Weston McKennie è intervenuto nel podcast “The Cooligans”, dove ha affrontato anche il tema delle critiche ricevute negli anni, in particolare sui social network.
Il centrocampista della Juventus ha spiegato di avere la sensazione che oggi molti tifosi abbiano imparato a conoscerlo meglio, sottolineando però come spesso i commenti online siano molto diversi da ciò che le persone direbbero faccia a faccia: “Ho la sensazione che le persone abbiano avuto il tempo di conoscermi. Sono sicuro che metà delle cose che la gente dice di me online non le direbbe mai”.

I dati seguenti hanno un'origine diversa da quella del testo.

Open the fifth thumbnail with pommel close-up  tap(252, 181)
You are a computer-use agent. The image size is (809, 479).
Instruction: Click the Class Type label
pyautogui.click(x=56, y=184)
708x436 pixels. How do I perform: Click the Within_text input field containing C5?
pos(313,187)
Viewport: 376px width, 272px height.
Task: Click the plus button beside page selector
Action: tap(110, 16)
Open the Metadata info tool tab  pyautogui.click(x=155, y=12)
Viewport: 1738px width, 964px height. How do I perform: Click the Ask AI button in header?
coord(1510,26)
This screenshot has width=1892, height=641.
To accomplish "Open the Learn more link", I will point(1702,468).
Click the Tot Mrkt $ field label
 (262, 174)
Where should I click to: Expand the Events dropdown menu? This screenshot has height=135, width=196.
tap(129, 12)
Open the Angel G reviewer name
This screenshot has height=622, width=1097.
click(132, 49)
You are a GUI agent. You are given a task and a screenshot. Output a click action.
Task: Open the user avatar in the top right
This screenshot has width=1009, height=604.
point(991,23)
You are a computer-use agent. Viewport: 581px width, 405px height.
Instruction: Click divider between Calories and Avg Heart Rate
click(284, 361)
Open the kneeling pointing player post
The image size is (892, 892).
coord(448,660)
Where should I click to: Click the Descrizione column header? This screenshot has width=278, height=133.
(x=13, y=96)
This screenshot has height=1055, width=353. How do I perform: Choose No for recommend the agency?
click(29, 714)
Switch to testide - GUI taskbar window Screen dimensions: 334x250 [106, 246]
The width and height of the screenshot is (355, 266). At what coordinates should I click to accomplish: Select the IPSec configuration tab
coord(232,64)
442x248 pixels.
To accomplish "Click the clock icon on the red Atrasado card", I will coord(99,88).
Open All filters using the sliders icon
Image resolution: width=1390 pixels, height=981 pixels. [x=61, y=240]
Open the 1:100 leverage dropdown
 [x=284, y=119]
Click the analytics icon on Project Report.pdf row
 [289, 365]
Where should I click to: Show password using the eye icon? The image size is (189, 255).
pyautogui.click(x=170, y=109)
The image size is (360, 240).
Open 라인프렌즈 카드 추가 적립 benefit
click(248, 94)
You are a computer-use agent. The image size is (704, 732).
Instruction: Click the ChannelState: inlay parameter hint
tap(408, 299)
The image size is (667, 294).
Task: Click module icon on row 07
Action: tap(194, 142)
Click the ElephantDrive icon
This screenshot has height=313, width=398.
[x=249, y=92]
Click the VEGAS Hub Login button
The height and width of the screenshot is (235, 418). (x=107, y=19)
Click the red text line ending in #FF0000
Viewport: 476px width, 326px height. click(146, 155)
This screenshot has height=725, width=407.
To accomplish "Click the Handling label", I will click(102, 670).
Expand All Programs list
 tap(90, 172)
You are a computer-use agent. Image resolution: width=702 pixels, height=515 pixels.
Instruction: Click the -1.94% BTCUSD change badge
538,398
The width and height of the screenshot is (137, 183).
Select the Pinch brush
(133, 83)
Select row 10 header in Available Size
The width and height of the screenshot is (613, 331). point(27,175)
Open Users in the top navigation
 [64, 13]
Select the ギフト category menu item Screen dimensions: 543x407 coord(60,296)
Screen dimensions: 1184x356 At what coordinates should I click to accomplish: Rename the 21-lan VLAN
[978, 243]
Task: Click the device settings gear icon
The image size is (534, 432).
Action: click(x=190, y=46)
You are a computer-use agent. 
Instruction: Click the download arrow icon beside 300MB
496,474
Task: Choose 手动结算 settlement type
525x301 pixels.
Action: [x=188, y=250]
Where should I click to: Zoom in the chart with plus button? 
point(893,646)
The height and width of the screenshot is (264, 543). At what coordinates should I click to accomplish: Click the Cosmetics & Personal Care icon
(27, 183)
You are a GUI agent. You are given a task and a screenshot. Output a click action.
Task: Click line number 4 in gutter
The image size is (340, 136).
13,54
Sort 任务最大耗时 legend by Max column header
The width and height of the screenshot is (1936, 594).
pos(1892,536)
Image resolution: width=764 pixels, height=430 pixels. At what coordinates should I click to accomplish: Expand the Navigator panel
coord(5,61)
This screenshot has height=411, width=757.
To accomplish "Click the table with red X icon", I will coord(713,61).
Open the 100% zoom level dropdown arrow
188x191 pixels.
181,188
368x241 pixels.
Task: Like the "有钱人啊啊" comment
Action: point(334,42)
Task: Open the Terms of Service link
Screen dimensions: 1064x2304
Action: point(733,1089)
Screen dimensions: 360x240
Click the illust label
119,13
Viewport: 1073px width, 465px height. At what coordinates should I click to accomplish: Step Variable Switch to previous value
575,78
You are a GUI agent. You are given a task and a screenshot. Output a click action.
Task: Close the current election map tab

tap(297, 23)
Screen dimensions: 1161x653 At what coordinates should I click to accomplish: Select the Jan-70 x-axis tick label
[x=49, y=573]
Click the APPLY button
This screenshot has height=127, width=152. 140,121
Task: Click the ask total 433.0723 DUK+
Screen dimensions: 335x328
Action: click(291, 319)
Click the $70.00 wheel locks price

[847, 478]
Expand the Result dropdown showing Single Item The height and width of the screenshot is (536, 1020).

McKennie ha poi affrontato anche il tema delle critiche legate alla sua condizione fisica: “Sapete, quando si parla del mio peso, non è un argomento segreto. Per molto tempo sono riuscito a farla franca. Sono giovane, posso correre molto. Mi sto rendendo conto che con l’età non si può più semplicemente scappare da queste cose e che bisogna prendersi cura del proprio corpo.”
Il centrocampista statunitense ha riconosciuto l’importanza di alcuni aspetti spesso sottovalutati nella gestione atletica: “Questo significa recupero, idratazione”, ha proseguito, ammettendo però di non amare particolarmente questa parte del lavoro: “Io sono una persona che detesta il recupero. Cerco di non prestarci troppa attenzione, ma sento che ovviamente è stato qualcosa che ha alimentato il declino della mia carriera.”
Infine, McKennie ha spiegato come le critiche abbiano spesso rappresentato una motivazione in più nel corso della sua carriera: “Ti senti con le spalle al muro quando la gente dubita di te, perché è così fin dai tempi della nazionale Under 17 e Under 14. Ho affrontato questa situazione per tutta la vita, ma sento di crescere più di quanto queste cose non mi possano influenzare negativamente.”.